The EU’s Artificial Intelligence Act (AI Act) was hailed as a historic milestone — the first comprehensive framework for regulating artificial intelligence globally. It was meant to balance innovation with fundamental rights, turning Europe into a global standard-setter. But a critical part of that framework is now being quietly redefined.
The Code of Practice: Clarification or Rewriting?
The controversy centres on the forthcoming Code of Practice for General-Purpose AI (GPAI) models like GPT, Gemini, and Midjourney. Introduced as a soft-law instrument to guide compliance, the Code is evolving into something far more powerful. Its latest draft proposes rules that go beyond the AI Act itself — creating new obligations for model providers without a legal mandate.
This includes requirements such as external risk assessments before deployment, expanded copyright duties, and liability for downstream use. These were not debated during the legislative process, nor are they present in the final text of the AI Act. Yet the Code, if adopted by the Commission via an implementing act, will grant a presumption of conformity. In practice, it becomes binding by default.

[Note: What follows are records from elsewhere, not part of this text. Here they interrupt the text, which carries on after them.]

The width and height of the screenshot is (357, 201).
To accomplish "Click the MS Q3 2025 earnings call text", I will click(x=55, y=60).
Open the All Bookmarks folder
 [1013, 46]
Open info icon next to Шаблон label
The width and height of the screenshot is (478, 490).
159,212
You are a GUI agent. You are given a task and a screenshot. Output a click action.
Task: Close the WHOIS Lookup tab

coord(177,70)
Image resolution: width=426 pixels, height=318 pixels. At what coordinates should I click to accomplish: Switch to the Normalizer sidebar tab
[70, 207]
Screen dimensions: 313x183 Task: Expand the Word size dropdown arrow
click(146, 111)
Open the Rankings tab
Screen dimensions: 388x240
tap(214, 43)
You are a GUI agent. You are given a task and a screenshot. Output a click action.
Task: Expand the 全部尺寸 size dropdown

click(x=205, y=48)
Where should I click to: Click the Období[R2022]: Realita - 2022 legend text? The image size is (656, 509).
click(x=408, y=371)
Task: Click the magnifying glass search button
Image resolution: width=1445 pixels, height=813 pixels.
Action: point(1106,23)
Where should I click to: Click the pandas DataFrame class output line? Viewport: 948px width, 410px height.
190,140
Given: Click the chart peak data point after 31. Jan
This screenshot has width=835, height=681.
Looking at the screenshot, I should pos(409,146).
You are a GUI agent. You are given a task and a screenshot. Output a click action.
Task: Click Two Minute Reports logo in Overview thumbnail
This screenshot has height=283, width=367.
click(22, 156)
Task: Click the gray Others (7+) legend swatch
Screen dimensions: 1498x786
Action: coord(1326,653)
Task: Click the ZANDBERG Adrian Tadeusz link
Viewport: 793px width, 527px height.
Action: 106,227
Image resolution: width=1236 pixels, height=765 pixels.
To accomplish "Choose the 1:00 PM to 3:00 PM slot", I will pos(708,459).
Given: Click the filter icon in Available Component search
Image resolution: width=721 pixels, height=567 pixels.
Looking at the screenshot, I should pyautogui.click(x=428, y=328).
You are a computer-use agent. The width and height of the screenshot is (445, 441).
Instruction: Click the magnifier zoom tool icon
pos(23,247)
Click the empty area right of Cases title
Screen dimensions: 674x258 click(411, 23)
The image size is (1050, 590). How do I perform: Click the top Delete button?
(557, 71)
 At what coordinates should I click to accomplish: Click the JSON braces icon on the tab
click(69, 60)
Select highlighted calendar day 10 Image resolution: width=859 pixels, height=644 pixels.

Implementing Acts Cannot Make Law
This is more than a technicality. Under Article 291 TFEU, implementing acts cannot amend or supplement legislation — not even its non-essential parts. That power rests with the legislators. Yet the Commission’s approach risks turning a non-binding tool into de facto legislation, sidestepping democratic scrutiny. The European Court of Justice has made clear that implementing acts are limited to executing existing laws, not creating new ones.
A Flawed Process, A Risky Precedent
The way this Code is being developed compounds the problem. With more than 1,000 stakeholders and no formal process under Regulation 1025/2012, the drafting lacks transparency, structure, and legal safeguards. It bypasses Europe’s official standardisation bodies, while ISO and CEN/CENELEC efforts on GPAI remain in early stages.
In the absence of parliamentary oversight or member state involvement, the AI Office — newly created and largely untested — is steering a regulatory process with systemic implications for Europe’s AI future. This is not what co-regulation under the New Legislative Framework was meant to look like.
The Trojan Horse for Soft-Law Rulemaking
What began as guidance is morphing into governance. The Code of Practice risks becoming a Trojan horse — quietly reshaping the AI Act without reopening political debate. The irony is profound: a regulation praised for its transparency and human-centric approach is now being repurposed via an opaque, rushed, and overly precautionary process.
This kind of policymaking — driven by fear of technological disruption, moral panics, and worst-case scenarios — ultimately hurts innovation. It rewards lobbying from the most risk-averse voices and penalises the startups and researchers Europe claims it wants to empower.
The Commission must not rubber-stamp the current draft of the Code of Practice. It must ensure that any guidance tool remains just that: a way to interpret the law, not rewrite it. Otherwise, we risk undermining not just the AI Act, but the legitimacy of the EU’s legislative process.
If the EU wants to lead on AI governance, it must do so with democratic integrity, legal clarity, and respect for its own rules. Otherwise, the AI Act will not be remembered as a regulatory triumph — but as the moment when process gave way to panic.